Scientific classification
- Kingdom: Plantae
- Clade: Tracheophytes
- Clade: Angiosperms
- Clade: Eudicots
- Order: Saxifragales
- Family: Crassulaceae
- Genus: Sedum
- Species: S. alamosanum
- Binomial name: Sedum alamosanum S. Watson

= Sedum alamosanum =

- Authority: S. Watson

Species of plant

Sedum alamosanum, known by the common name Alamos stonecrop, is a rare succulent plant native to the mountains of northwestern Mexico. It is characterized by white flowers and bluish-green leaves. It is found in Baja California Sur, Chihuahua, Durango, Sinaloa and Sonora.

== Description ==

=== Morphology ===
The rosettes are 1 to 1.5 cm high, 7 to 10 mm thick, with around 50 to 100 papillose and bluish leaves.

The floral stems are 3 to 7 cm tall, and around 1 to 1.5 mm thick, textured smoothly, light green. The stems cluster around the base in flower. The bracts are spreading or somewhat ascending, oblong, narrowly rounded at the apex, sub-truncate at the base and contracted to a narrow point of attachment. The dimensions of the bracts are 4 to 6 mm long, 1 to 1.5 mm wide, and .75 to 1 mm thick. By the time of flowering, many of the bracts may have already withered or fallen off.

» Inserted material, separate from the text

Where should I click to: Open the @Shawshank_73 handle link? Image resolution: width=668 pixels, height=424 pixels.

The inflorescence has roughly 2 to 3 flowers, with pedicels 1 to 2 mm long, and around 1 mm thick, and papillose. The calyx is also papillose, with nearly-equal segments, that are ascending in bud and spreading in flower. The corolla is 8 to 9 mm wide, greenish-white and somewhat marked with pink. The petals are reflexed, triangular-lanceolate, acute, and 3.5 to 4 mm long, 1.25 to 1.5 mm wide. The filaments are whitish, ascending and the anthers are red, ovoid. Plants have a chromosome number of n=18.

Flowering is from September to October.

== Taxonomy ==
The species was described by Sereno Watson. Reid Moran discovered the plants growing in the Sierra de la Giganta in Baja California Sur while on a botanical expedition with Anetta M. Carter.

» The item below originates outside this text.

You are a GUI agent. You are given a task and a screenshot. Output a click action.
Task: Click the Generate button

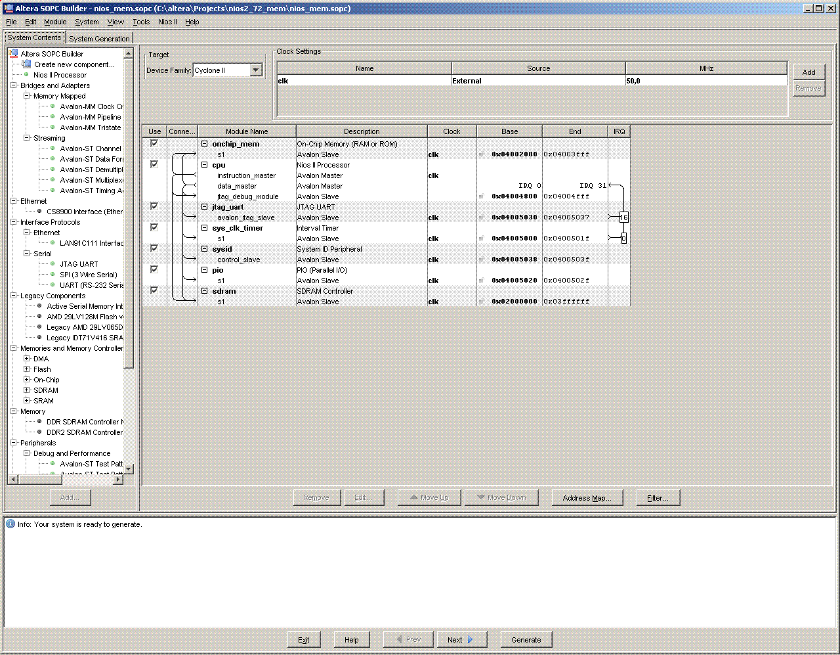526,640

== Distribution and habitat ==
This plant is found in the montane regions of northwestern Mexico. In Baja California Sur, it is found in the Sierra de Guadalupe and the Sierra de la Giganta, at altitudes around 3,000 to 5,000 ft. It usually grows in shaded habitats at the bases of rocky cliffs and steep slopes. It is also found in the mountains of Chihuahua, Sonora, and possibly in the Sierra Madre Occidental of Sinaloa and Durango.